• _YOUR GOAL_
A picture-free, exact transcript of the entries below is required.

• _RECORDS TO PROCESS_

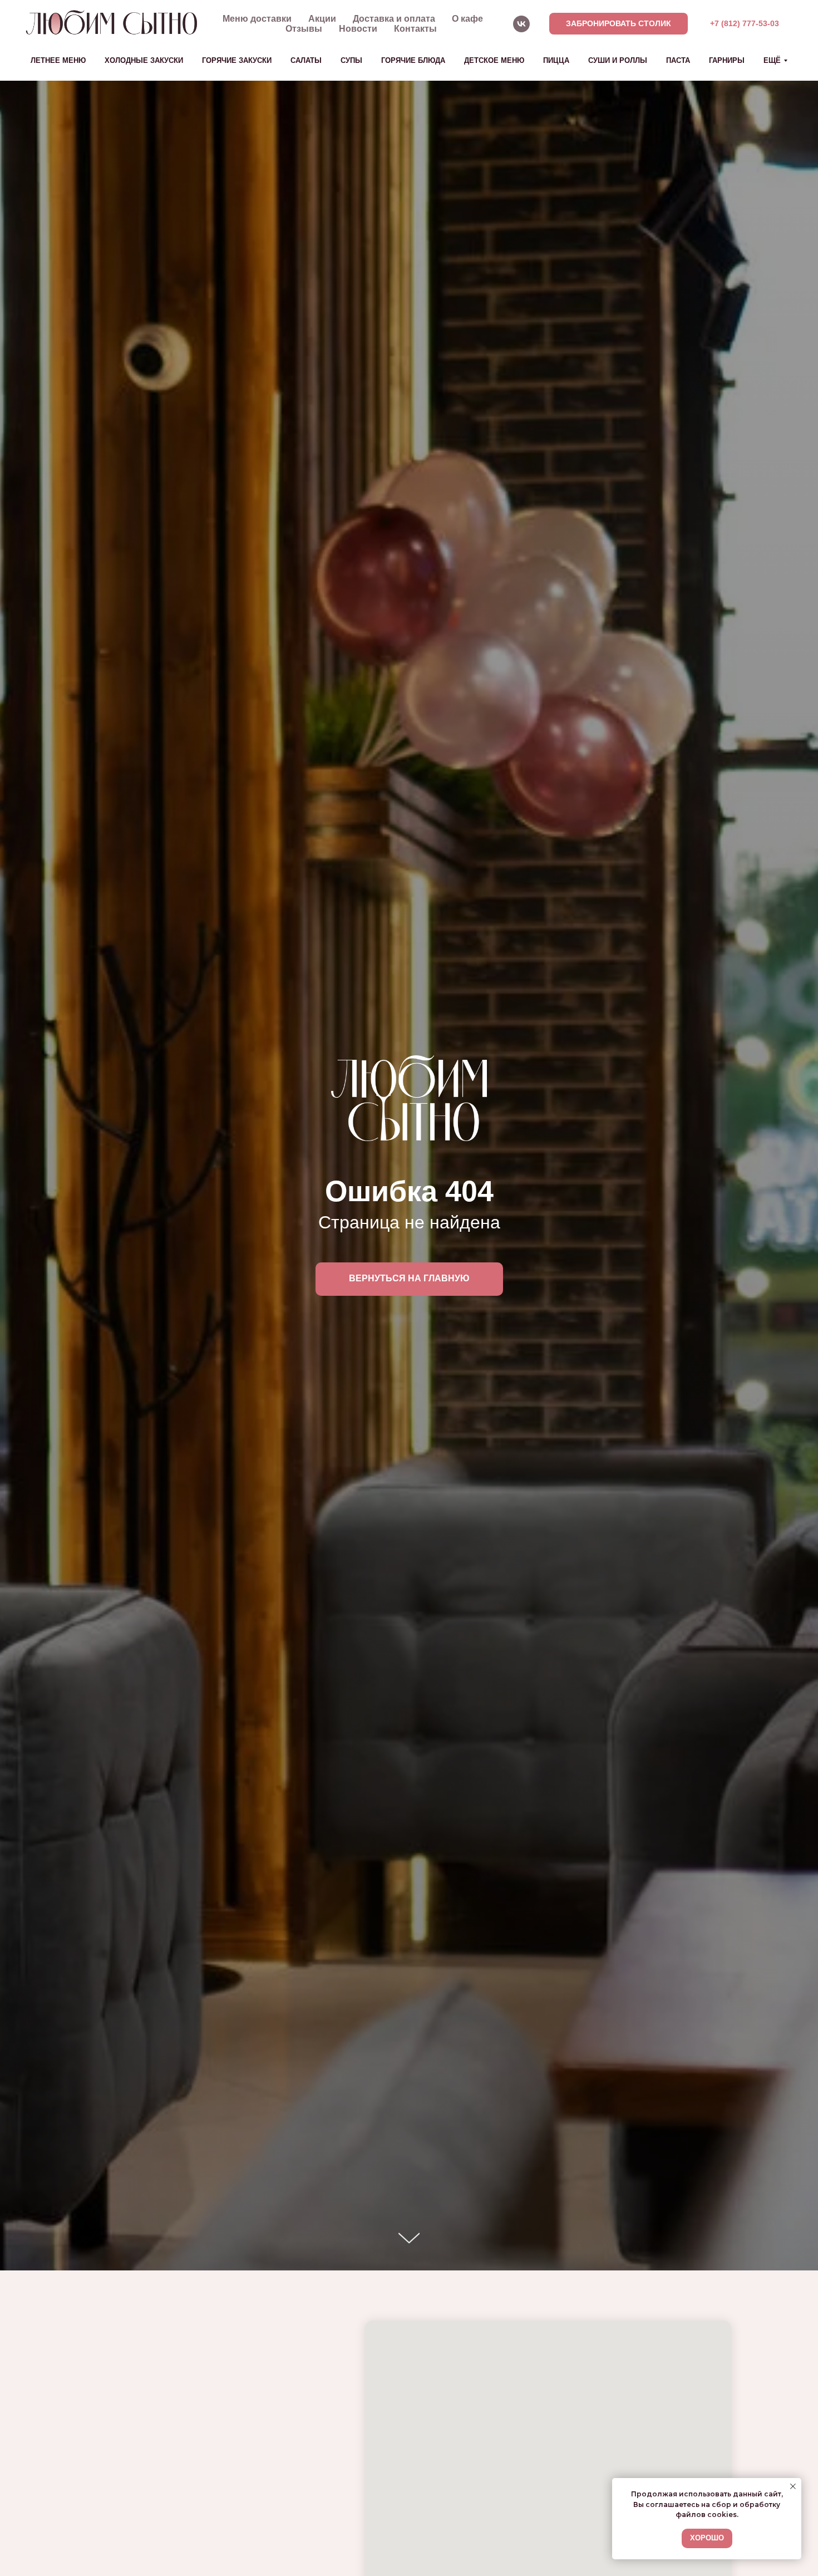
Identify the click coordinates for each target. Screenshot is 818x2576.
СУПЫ (351, 60)
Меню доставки (257, 18)
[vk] (521, 24)
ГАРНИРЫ (727, 60)
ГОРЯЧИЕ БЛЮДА (413, 60)
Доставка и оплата (394, 18)
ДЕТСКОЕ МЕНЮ (494, 60)
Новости (358, 28)
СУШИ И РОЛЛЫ (617, 60)
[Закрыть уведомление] (793, 2486)
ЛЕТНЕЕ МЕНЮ (58, 60)
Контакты (415, 28)
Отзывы (303, 28)
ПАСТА (678, 60)
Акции (322, 18)
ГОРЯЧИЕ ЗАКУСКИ (237, 60)
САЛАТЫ (306, 60)
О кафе (467, 18)
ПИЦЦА (556, 60)
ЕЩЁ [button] (772, 60)
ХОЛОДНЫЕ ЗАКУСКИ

• _OUTPUT OF THE EXERCISE_
Identify the click coordinates for each target. Screenshot is 818x2576.
СУПЫ (351, 60)
Меню доставки (257, 18)
[vk] (521, 24)
ГАРНИРЫ (727, 60)
ГОРЯЧИЕ БЛЮДА (413, 60)
Доставка и оплата (394, 18)
ДЕТСКОЕ МЕНЮ (494, 60)
Новости (358, 28)
СУШИ И РОЛЛЫ (617, 60)
[Закрыть уведомление] (793, 2486)
ЛЕТНЕЕ МЕНЮ (58, 60)
Контакты (415, 28)
Отзывы (303, 28)
ПАСТА (678, 60)
Акции (322, 18)
ГОРЯЧИЕ ЗАКУСКИ (237, 60)
САЛАТЫ (306, 60)
О кафе (467, 18)
ПИЦЦА (556, 60)
ЕЩЁ [button] (772, 60)
ХОЛОДНЫЕ ЗАКУСКИ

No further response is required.